(From my scientist-friend Chris):
1. What is time? In standard physics it is the 4th dimension. If that is true, why can’t we move along it totally freely, as we can with our 3 known space dimensions? If we do, you come up with the paradox that you could kill your father, and hence cease to exist. That would free up a lot of energy and make a big explosion! Such has never been observed (fortunately). So time is a problem. It is not even agreed upon by two observers moving relative to each other, so is not absolute.
2. Causality seems to be a better bet, because we can identify events and their causes easily. If you play a film backwards it is easy to tell because causes precede events. This is not true for simple events like billiard balls scattering off each other, but it is for complex systems, like balls of two colours put into a box and shaken together. If the two colours appear to separate, you are looking at it backwards (ever see the Red Dwarf episode on this subject? Hilarious!). There is even a new theory that time does not exist as a dimension, but is a property of causality just like temperature is related to energy (New Scientist a few weeks ago).

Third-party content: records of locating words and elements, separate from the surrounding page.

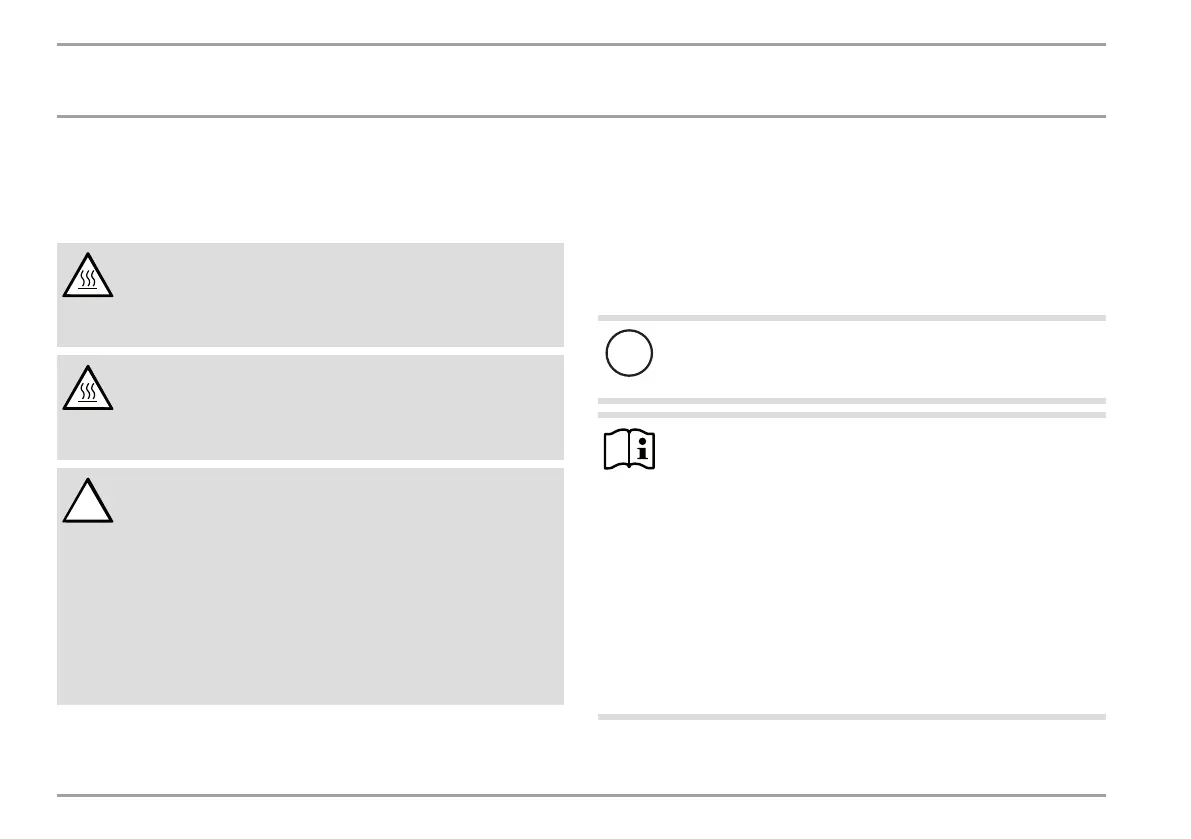Select the first gray warning box
This screenshot has height=839, width=1191.
coord(311,295)
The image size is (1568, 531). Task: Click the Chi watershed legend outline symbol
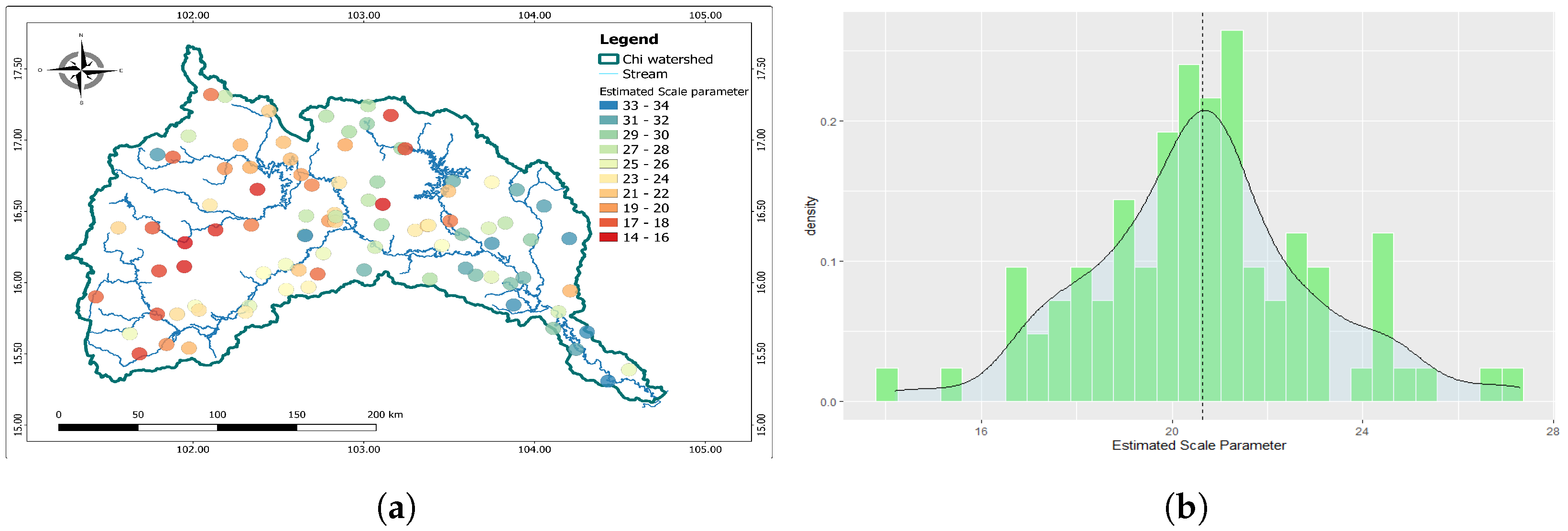pos(608,59)
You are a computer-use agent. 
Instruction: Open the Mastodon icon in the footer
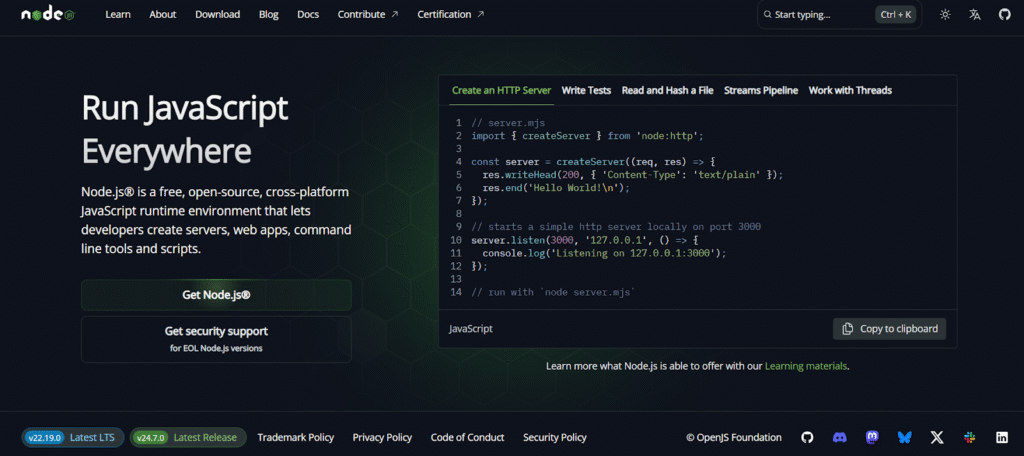[x=872, y=437]
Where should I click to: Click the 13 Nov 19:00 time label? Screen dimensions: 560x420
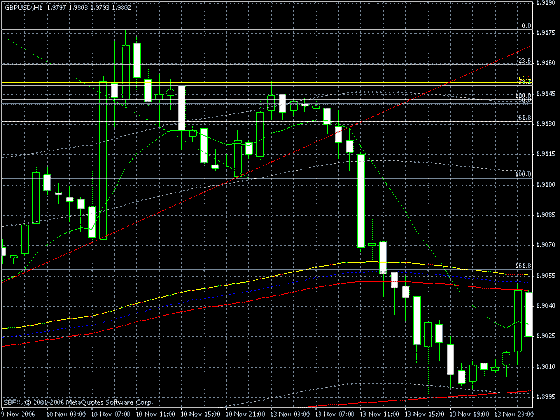pyautogui.click(x=470, y=414)
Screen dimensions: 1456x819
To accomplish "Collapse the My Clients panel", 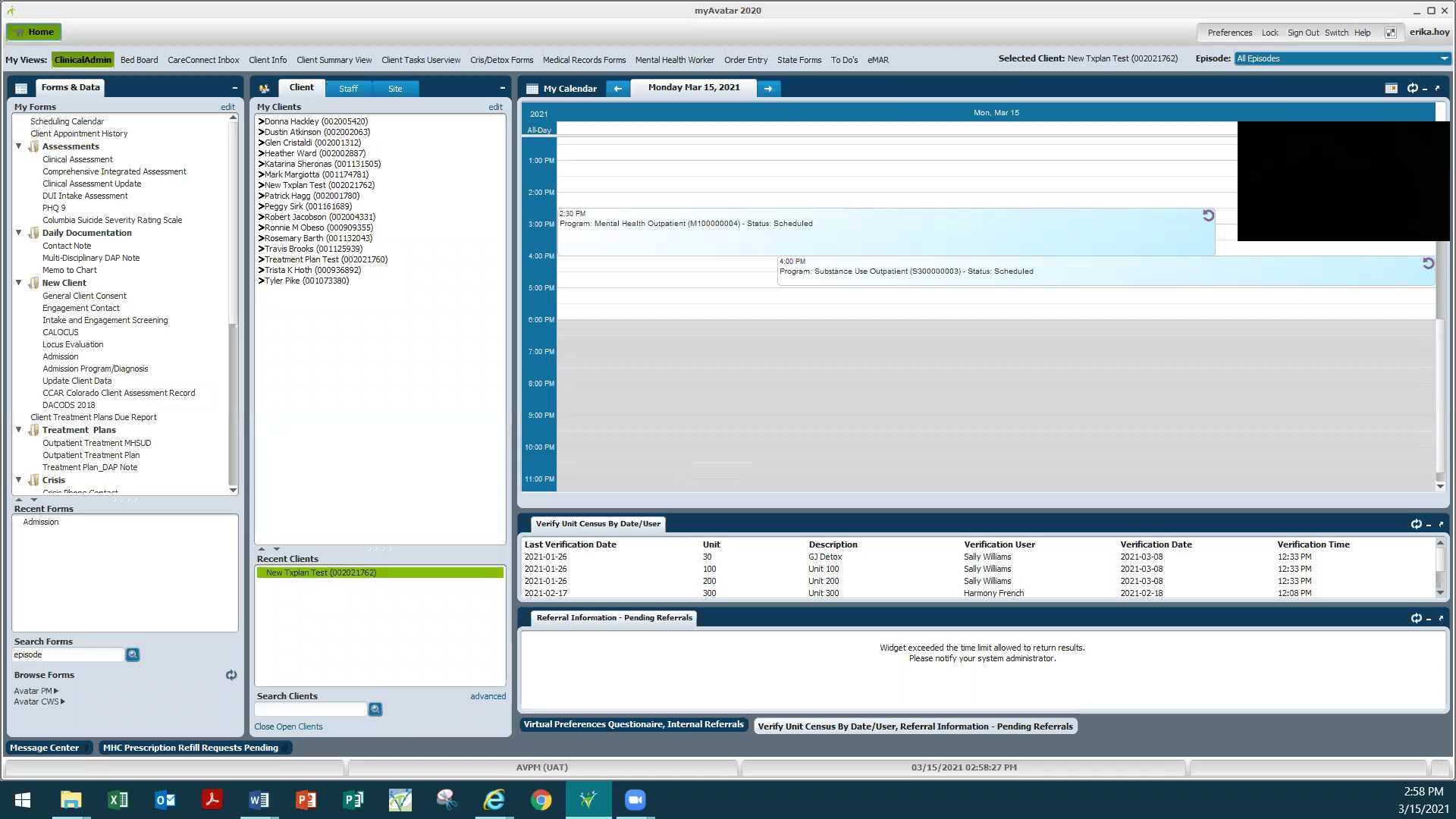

3. Time for living organisms is even more problematical. Cold-blooded animals actually respond to the product of time and temperature (above a certain base temperature), not time itself. We humans sense the passing of time because our brains operate as a loop, and each iteration takes a certain time. Normally this loop operates about 40 times a second (which is why TV scans must be faster than this), but it is quicker in children or when you are in a dangerous situation, like a car crash. At such times, time seems to go slower. Conversely, as you age the loop slows and time seems to go quicker.
4. So what happens to subjective time when you die? Well, if time is sensed by the operation of the loop in our brains, then the last loop lasts forever. Ergo, eternal life, at least subjectively. And it seems that as the brain dies, you experience euphoria as the various neurotransmitters are released from the dying nerve cells, so that eternal life will be euphoric, or at least I hope so!